だって芸能人じゃないし、ただの一般人だし。

目立って良いことないし、絡まれるとめんどくさい。

でも普通って?

人によるのではないか?

主人公である田井中は、「あ、そんなことまで言ってしまうの?」と歯止めの境界線を失っているキャラ。

彼に好意を寄せる人物は肉親以外いないだろう。

作家さんが女性だと知って驚いた。

こんな作品を執筆できるのは男性だと決めつけてた(笑)


あらすじ

田井中広一(たいなかこういち)は、幼いころから自分なりに変わっていると気づいてた。
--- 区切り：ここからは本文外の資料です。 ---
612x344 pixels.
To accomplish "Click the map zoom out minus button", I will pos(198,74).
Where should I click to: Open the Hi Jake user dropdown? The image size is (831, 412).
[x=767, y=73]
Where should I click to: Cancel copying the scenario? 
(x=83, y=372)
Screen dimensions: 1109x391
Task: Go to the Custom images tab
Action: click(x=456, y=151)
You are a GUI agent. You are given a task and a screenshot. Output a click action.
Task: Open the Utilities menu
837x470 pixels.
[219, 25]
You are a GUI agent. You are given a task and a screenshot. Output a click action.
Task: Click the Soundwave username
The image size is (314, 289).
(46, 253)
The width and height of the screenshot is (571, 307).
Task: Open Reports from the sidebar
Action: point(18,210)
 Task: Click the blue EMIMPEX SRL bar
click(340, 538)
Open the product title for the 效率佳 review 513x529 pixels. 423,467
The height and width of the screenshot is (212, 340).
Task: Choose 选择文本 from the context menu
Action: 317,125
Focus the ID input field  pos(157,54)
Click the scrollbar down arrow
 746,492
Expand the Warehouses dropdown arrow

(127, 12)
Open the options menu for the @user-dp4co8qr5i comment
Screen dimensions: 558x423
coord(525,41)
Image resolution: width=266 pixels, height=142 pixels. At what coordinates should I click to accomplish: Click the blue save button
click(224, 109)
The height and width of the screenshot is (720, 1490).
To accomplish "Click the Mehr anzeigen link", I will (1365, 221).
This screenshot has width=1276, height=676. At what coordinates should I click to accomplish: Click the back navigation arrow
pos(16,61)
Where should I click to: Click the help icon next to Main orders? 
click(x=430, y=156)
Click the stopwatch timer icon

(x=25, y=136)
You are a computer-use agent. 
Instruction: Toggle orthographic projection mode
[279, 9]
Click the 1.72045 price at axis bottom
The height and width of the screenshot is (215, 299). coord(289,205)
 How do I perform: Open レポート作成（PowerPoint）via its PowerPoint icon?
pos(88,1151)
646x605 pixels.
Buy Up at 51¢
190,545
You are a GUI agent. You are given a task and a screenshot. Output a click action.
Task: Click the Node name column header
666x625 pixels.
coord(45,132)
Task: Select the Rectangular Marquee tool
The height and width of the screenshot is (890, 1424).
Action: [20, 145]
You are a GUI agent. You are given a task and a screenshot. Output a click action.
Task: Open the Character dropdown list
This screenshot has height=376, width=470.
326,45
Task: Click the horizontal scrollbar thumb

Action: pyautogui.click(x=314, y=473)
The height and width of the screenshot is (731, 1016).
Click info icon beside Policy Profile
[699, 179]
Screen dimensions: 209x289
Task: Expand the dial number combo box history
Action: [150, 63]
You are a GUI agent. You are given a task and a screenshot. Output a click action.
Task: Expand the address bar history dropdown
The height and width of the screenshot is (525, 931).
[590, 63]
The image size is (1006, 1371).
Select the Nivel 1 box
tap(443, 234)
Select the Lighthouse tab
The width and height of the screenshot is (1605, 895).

普通を装う努力をしたが、もう我慢せずに思ったことを口に出すようにした。

田舎の学校イメージ
黙っていても話しても結局、同じだったからだ。

担任である美術教師の二木良平(にきりょうへい)は、そんな自分と対極にいる普通の人間だと思っていたが、彼のとんでもない秘密を偶然知る。

二木の秘密をチラつかせた田井中と先生の攻防戦が始まった。


ネタバレ感想


読み始めは何だこれ状態だったけど、面白かった。

会話で一触即発の攻防戦が成り立っているし、張り詰めてる空気感がピーンと伝わってくる臨場感がすごい。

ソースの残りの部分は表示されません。